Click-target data
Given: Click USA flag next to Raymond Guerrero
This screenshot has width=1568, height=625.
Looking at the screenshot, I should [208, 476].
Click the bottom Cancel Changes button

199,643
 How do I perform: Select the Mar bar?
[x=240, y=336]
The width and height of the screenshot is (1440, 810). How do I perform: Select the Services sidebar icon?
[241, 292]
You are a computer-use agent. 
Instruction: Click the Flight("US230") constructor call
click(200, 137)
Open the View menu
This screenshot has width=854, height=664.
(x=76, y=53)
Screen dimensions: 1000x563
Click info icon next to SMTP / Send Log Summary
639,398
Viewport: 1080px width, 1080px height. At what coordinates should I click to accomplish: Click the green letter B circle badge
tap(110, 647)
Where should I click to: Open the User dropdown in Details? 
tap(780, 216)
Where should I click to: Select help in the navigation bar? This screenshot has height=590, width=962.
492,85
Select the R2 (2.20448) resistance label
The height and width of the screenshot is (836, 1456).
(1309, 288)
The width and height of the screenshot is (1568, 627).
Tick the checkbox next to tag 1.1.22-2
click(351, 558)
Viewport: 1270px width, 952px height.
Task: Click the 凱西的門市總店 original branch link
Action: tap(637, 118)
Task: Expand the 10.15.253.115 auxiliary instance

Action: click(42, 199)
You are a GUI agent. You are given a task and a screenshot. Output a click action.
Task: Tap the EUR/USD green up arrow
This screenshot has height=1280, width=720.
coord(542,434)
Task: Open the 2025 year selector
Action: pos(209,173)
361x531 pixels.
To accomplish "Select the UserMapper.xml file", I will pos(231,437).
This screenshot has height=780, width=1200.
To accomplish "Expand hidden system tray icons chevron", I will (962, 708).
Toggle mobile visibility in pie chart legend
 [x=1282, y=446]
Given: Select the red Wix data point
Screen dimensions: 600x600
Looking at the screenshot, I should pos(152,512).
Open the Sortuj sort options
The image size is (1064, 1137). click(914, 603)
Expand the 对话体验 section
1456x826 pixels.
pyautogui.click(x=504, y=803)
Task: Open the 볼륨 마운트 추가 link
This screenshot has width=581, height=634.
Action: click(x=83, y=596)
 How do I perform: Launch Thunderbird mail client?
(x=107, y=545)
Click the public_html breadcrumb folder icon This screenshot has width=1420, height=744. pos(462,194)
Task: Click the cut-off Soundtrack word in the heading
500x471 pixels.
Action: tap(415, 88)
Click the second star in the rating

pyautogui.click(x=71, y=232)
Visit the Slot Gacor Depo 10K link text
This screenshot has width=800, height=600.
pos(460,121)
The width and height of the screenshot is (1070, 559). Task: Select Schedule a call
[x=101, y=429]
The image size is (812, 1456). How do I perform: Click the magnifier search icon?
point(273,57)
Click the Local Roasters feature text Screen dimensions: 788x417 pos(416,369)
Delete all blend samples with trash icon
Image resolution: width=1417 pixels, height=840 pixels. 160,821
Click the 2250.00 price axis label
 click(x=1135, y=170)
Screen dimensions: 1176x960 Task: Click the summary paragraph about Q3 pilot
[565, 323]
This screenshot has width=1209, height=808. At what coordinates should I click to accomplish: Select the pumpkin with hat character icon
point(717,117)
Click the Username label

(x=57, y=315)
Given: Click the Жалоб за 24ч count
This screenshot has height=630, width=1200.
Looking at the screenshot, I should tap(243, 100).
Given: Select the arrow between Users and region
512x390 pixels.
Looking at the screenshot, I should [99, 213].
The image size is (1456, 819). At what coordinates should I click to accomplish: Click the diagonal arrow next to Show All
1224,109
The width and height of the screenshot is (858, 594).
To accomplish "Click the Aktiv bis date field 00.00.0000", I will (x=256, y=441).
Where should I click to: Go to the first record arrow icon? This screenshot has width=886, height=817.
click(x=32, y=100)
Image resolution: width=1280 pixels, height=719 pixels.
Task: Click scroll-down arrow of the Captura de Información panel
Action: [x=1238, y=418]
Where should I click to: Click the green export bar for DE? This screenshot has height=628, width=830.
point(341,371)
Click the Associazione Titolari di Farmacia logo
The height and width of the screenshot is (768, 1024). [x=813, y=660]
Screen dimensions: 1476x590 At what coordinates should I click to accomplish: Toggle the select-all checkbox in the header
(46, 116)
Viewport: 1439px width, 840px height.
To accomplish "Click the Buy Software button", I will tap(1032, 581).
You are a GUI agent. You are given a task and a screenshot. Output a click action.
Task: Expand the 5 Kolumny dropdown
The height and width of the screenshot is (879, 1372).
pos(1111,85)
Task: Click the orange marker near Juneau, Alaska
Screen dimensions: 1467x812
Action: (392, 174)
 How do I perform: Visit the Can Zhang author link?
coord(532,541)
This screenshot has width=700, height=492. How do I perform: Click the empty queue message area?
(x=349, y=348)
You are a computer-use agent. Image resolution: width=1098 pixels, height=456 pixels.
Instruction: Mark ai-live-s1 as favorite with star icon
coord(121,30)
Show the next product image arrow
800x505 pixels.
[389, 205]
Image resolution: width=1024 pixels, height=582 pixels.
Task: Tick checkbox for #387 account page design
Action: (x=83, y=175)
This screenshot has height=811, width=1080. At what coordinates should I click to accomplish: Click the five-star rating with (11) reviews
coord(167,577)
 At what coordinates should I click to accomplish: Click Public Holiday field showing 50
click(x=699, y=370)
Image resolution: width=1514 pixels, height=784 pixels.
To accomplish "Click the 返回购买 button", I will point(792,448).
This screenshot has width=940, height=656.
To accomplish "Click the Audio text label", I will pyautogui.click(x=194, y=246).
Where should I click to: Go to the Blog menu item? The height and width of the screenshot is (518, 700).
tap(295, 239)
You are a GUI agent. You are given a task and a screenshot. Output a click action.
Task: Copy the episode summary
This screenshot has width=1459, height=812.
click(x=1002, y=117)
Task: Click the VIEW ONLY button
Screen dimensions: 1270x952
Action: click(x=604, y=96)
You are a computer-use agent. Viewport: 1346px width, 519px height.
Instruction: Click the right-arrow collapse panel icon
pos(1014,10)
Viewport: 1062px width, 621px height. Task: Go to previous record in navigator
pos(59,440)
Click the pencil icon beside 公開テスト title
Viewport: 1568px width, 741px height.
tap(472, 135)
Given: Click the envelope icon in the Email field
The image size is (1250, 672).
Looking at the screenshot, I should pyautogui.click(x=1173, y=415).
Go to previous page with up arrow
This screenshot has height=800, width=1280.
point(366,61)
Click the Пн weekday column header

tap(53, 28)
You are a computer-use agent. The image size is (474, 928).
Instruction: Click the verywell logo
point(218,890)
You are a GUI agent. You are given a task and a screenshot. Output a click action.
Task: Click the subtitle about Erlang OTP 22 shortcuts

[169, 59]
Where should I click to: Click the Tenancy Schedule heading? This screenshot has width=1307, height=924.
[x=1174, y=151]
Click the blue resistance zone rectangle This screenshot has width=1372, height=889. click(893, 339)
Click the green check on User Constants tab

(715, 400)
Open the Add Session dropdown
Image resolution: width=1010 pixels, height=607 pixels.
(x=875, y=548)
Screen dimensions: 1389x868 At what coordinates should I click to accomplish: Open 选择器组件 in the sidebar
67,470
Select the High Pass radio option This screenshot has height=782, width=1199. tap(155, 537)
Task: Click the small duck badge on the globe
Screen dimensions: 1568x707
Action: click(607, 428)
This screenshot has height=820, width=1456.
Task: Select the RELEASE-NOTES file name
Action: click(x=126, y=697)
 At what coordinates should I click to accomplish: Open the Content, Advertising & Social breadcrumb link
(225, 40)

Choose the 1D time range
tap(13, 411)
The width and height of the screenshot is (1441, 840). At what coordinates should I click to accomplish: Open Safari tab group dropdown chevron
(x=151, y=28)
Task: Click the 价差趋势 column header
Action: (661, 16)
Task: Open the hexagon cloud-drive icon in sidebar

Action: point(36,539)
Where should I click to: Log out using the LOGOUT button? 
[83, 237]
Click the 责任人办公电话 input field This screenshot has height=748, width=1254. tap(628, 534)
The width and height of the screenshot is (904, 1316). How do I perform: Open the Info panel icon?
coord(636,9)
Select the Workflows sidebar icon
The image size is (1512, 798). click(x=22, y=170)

Problem to work on:
Copy out the lines of the records above word for word, beginning with the line containing "Task: Click the small duck badge on the globe" and continuing through the end of the records.

Solved exercise:
Task: Click the small duck badge on the globe
Screen dimensions: 1568x707
Action: click(607, 428)
This screenshot has height=820, width=1456.
Task: Select the RELEASE-NOTES file name
Action: click(x=126, y=697)
 At what coordinates should I click to accomplish: Open the Content, Advertising & Social breadcrumb link
(225, 40)

Choose the 1D time range
tap(13, 411)
The width and height of the screenshot is (1441, 840). At what coordinates should I click to accomplish: Open Safari tab group dropdown chevron
(x=151, y=28)
Task: Click the 价差趋势 column header
Action: (661, 16)
Task: Open the hexagon cloud-drive icon in sidebar

Action: point(36,539)
Where should I click to: Log out using the LOGOUT button? 
[83, 237]
Click the 责任人办公电话 input field This screenshot has height=748, width=1254. tap(628, 534)
The width and height of the screenshot is (904, 1316). How do I perform: Open the Info panel icon?
coord(636,9)
Select the Workflows sidebar icon
The image size is (1512, 798). click(x=22, y=170)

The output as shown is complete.